UK Education Secretary Gavin Williamson’s GCSE (The General Certificate of Secondary Education) and A-Level revised assessment process plan, granting teachers sweeping powers to determine grades as exams are cancelled for the second year in a row due to the COVID-19 pandemic, has already come under fire.
Sir Jon Coles, a former director general at the Department for Education (DfE), reportedly resigned from the Ofqual committee last month in disagreement with the new proposal, according to Sky News.
The official had accused the government of being "desperate not to be accused of having 'an algorithm' or of 'exams by the back door'".

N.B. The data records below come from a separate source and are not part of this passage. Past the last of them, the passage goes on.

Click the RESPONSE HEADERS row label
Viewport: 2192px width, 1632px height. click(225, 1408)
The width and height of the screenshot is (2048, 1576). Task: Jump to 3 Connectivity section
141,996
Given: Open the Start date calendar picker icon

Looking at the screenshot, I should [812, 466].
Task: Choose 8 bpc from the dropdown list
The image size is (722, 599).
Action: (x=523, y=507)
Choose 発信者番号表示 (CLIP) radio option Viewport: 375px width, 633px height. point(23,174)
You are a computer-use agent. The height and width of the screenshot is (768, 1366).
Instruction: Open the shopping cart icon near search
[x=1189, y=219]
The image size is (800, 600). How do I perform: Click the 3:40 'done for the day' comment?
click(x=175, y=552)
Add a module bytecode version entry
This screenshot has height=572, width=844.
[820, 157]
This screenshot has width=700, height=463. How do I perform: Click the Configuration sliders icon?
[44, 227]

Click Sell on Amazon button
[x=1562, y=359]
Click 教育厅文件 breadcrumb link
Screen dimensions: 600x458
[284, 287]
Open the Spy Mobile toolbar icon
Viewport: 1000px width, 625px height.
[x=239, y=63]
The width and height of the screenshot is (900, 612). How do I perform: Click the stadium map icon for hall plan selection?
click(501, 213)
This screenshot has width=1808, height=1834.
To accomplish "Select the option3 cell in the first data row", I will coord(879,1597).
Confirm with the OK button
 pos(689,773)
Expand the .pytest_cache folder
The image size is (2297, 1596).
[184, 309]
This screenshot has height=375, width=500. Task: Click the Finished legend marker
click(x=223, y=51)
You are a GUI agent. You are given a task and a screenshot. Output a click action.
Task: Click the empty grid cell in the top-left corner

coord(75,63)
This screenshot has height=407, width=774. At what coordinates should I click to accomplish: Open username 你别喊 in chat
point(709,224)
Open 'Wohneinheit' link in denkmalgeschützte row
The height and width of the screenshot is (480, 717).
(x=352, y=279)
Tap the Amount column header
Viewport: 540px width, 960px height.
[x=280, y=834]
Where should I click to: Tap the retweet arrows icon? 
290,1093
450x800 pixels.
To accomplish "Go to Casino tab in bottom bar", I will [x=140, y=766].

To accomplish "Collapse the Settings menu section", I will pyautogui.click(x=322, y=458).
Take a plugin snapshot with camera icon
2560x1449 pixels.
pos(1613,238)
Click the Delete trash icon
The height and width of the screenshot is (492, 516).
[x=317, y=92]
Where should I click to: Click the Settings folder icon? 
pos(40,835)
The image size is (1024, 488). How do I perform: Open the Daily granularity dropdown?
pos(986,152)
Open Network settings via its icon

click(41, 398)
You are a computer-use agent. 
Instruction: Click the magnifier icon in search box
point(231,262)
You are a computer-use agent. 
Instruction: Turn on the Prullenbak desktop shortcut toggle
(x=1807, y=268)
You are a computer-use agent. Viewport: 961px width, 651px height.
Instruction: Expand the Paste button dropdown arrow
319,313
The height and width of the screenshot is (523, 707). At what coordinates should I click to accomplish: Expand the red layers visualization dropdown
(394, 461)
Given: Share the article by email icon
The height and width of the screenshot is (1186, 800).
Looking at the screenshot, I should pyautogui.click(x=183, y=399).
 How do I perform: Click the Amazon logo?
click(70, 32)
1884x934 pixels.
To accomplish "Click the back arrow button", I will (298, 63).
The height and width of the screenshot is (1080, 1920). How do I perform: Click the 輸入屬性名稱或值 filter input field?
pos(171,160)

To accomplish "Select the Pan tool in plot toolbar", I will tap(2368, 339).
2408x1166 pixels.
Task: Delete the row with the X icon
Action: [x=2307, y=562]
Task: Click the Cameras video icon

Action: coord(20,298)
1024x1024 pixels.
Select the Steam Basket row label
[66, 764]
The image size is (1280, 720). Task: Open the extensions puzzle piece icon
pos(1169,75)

In this case, the government is desperate not to be accused of having ‘an algorithm’ or of ‘exams by the back door’. Focusing on this, rather than the actual goal – how we are going to be fair to young people – risks an outcome in August much worse than last year’s.— Jon Coles (@JonColes01) January 31, 2021
In January, Coles went on Twitter to predict that the new approach to grading risked triggering a fiasco 'much worse than last year'.
The government is getting itself in a terrible tangle about assessment and qualifications. In truth, it always spells trouble in making policy when you’re as focused on what *can’t* or *mustn't* be a solution as on the goal you’re trying to achieve.— Jon Coles (@JonColes01) January 31, 2021
Schools minister Nick Gibb, who confirmed the resignation, was quoted as saying:
"He thought that the exam material that we're making available to teachers - the question banks they can use as part of the range of evidence that they'll need to supply to exam boards about how they've devised a grade - he wanted that to be compulsory and mandatory."
Gibb elaborated that the government didn't want questions set by exam boards to be regarded as a "mini-exam", opting for them to be “an option and not mandatory".
On Thursday, as Gavin Williamson prepared to unveil the 2021 grading system in the Commons, ministers insisted their GCSE and A-Level exam replacement plan was the 'best we can do other than exams.'
New Grading Plan
According to the new plan, to be published by the Department for Education (DfE) and Ofqual, teachers will be empowered to assess over 1.2 million pupils in England “on what they have been taught”, relying on evidence of their choosing.
The latter includes previous essays, coursework, mocks or any other type of classwork, with teachers also able to set their own 'mini-exams', either relying on exam board questions, or using their own. Furthermore, schools will not be required to use previous results as a reference for grading.
As an incorporated ‘whistleblower’ mechanism, teachers’ assessment decisions can be altered by exam boards in exceptional cases where ‘malpractice or questionable standards’ are determined.Students will be entitled to free appeals against their assessed grades, with exam boards arbitrating between evidence supplied by the two sides.
‘Wild West’ Grading System
Ahead of the unveiling of the proposed grading plan, already hailed by school teachers, experts warned that a pronounced ‘vote of confidence’ in teachers to determine results risked jeopardising the credibility, while resulting in inflated grades.
Warnings issued by the Education Policy Institute (EPI) pointed to lack of national guidelines on how the new rules would be implemented.
Chair of the Commons Education Committee Tory MP Robert Halfon said inflated marks were 'baked in' and the system will be like the 'wild west'.
There were also predictions of an avalanche of appeals as families in England will have far fewer restrictions on challenges than usual.
Results days for both A-levels and GCSEs have already been moved by Exam board Ofqual to earlier in August to allow for more time to process requests for grade reviews in time for university admissions deadlines.
In summer of 2020, as exams were cancelled due to the coronavirus pandemic, grades in England were awarded after teacher assessments were adjusted via a specially developed algorithm.
As a result, almost 39 percent of England’s A-level results – the qualifications required to get into higher education – were pushed down by one grade or more by the algorithm.
The ‘arbitrary’ results, and the approach seen as ‘penalising more deprived pupils’, while private schools pupils’ saw their results increase under the algorithm triggered an outcry.
The problem appeared to be rooted in the fact that the algorithm moderated results based on the A-level grades from the same schools from 2016 to 2019, based on the assumption that a school was expected to perform the same on average in a subject as it has across previous years.
Yes, I am furious and I don’t mind admitting it. I cannot bear to see young people from working class backgrounds shafted on an industrial scale by an elitist education system more concerned with grade inflation than fairness and social mobility. #LevellingDown https://t.co/XoXAKCqKSm— Andy Burnham (@AndyBurnhamGM) August 15, 2020
The approach appeared to have punished students from lower-ranking institutions who did better than their school’s average.
This prompted the Government's U-turn on the exam algorithm, allowing students to use their previous predicted grades instead of the marked-down ones.
However, home schooled and private students fell victim to the developments, as many were left with no grades. As this category of students do not have school teachers, and exam centres do not have enough evidence of their academic level, their university placements were placed at risk. The education secretary, Gavin Williamson, had faced growing calls to resign over the scandal.